One student, whom we shall call Josephina to protect her identity, questions whether this confidentiality should hold in light of the impact of the situation (according to the Challenge report, 96 percent of students and staff who filled out the survey reported being affected by the hustings incident), as well as what she alleges to be a lack of remorse displayed by the student responsible for the incidents in question. An email, leaked last summer, from the investigated student, reads in part:

“Back to books. Read Berlin [Isaiah Berlin’s Personal Impressions], and give me something new to read. I’m bored of reading woke BS about how I’ve made some girl who can’t even manage to string two sentences together on her Facebook without PUTTING EVERY WORD IN CAPITALS AND ADDDDDDDING RANNNNNDOM EXTRAAAAA LETTERS TO EMPHASIZE HER INFANTILE POINTS feel terribly oppressed. She’d be better off worrying about her capitalization than about my idiocy”.

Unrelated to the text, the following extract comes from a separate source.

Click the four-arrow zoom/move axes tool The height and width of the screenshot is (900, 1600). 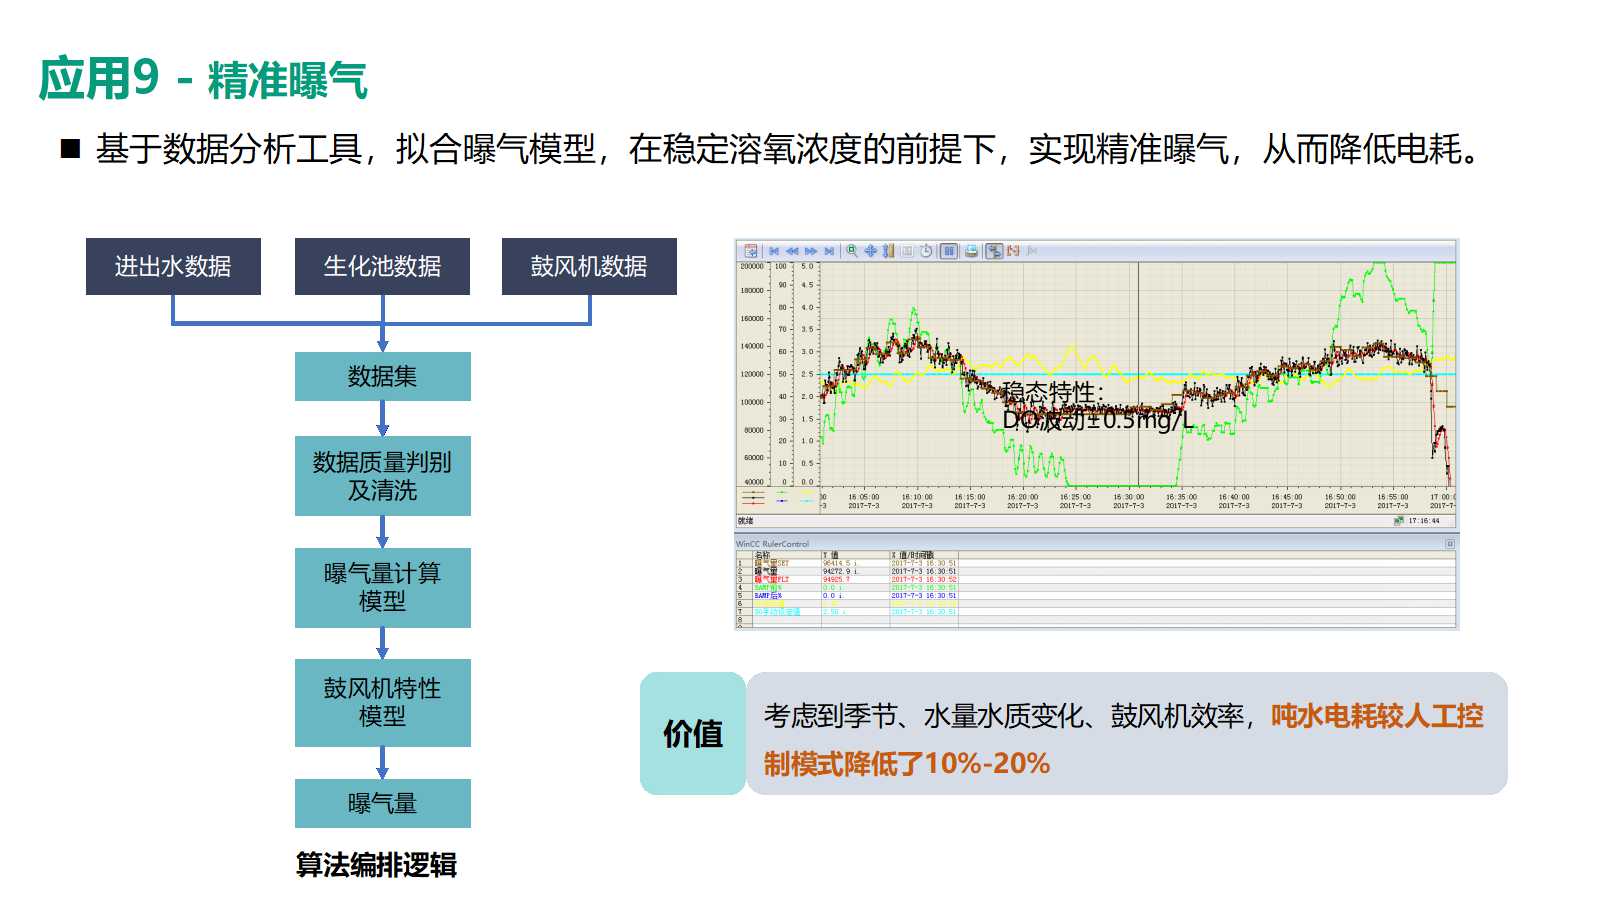tap(870, 251)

Josephina, who called for the sanctions to be revealed, alleges that Christ Church’s conduct in not releasing the sanction “causes the institution[‘s] undergraduates to feel excluded and like ‘second-class members’”. She further discloses her feeling that the student investigated for the hustings and wine-pouring incidents received allegedly unfairly favourable treatment. She also cites an excerpt from the same email quoted above (The Flete has redacted the names of specific faculty members at Christ Church):

“Anyway [one of the ChCh professors previously responsible for discipline] told me yesterday that ChCh doesn’t “rusticate children on the whims of the student body” but [another member of Governing Body whom the student describes as “Dean-y”] said I might be sent down (though Usual GB Source said [the Governing Body member who said she might be sent down] doesn’t know anything). […] [One Senior Member in charge of discipline is] no wokest really, [another Governing Body member] just doesn’t care, and the GB [overall Governing Body] isn’t exactly unreasonable or militantly woke either. I just hope the Dean doesn’t touch it and that they don’t ship me out to someone else to punish externally.”

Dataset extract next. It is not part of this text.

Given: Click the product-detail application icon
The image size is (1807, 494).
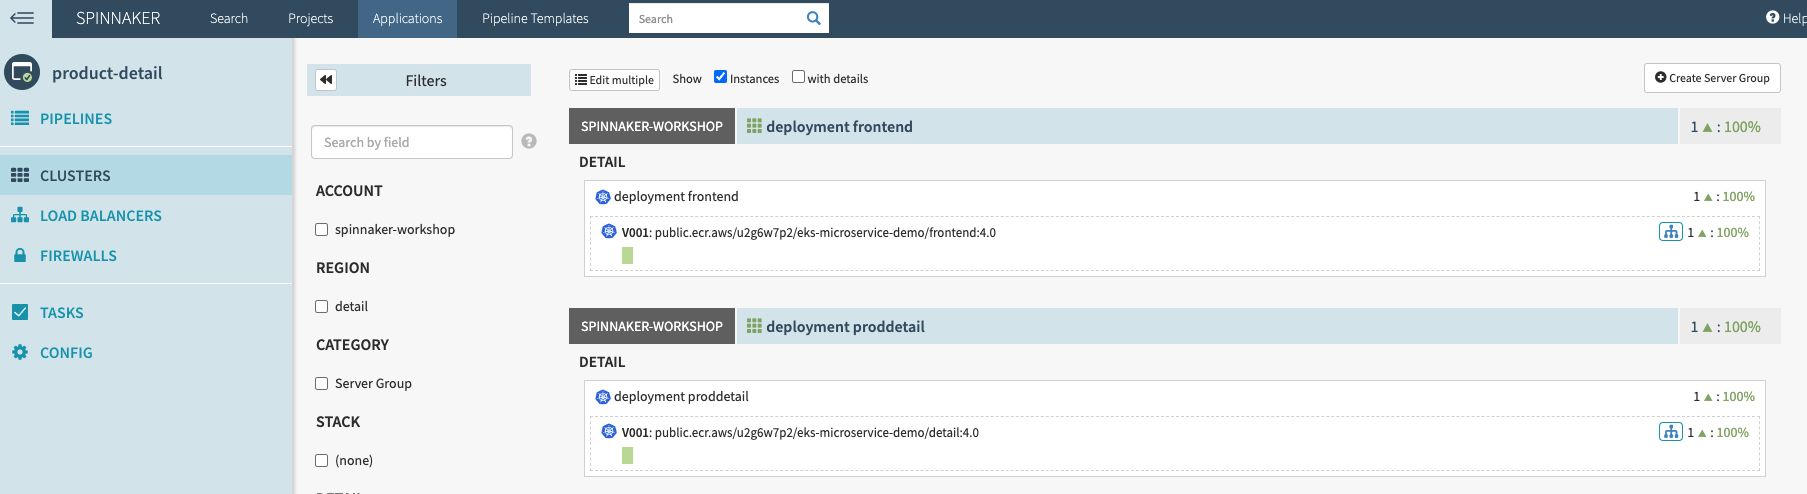Looking at the screenshot, I should click(x=22, y=72).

The response to her email reads, in part: “ChCh isn’t going to punish you too much. If [it does it’ll] be betraying an ideal and the GB isn’t so stupid that [it doesn’t] know that.”

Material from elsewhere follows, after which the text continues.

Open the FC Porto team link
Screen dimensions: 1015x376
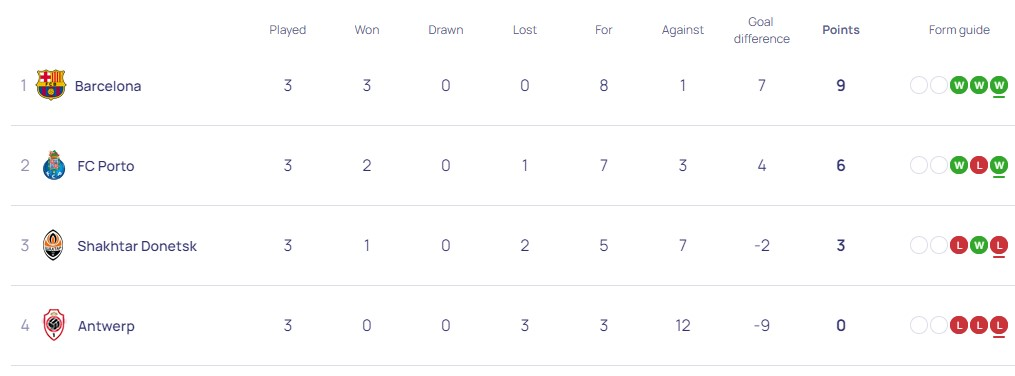[106, 166]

She describes the investigated student as “genuinely helpful and a good teacher and likely easily reformable should anyone really have tried to reform her” and goes on to consider that: “[Christ Church is an] institution meant to protect its minority students and teach its privileged students to do the same.”

Josephina, who calls for more openness of discipline, alleges that, without official confirmation of whether sanctions were imposed and, if so, what kind, there is no reason to assume that the institution took any action. She describes the investigated student as “genuinely helpful and a good teacher and likely easily reformable should anyone really have tried to reform her” and goes on to consider that: “[Christ Church is an] institution meant to protect its minority students and teach its privileged students to do the same.” She does not know whether the investigated student has learnt from her mistakes or been disciplined, and she seeks closure.

The student responsible for the hustings and wine-pouring incidents commented:

“My view is that disciplinary matters should be decided by informed and unpressured deliberation, not by an open letter or by the public opinion of the hour. Confidentiality allows that unpressured deliberation.”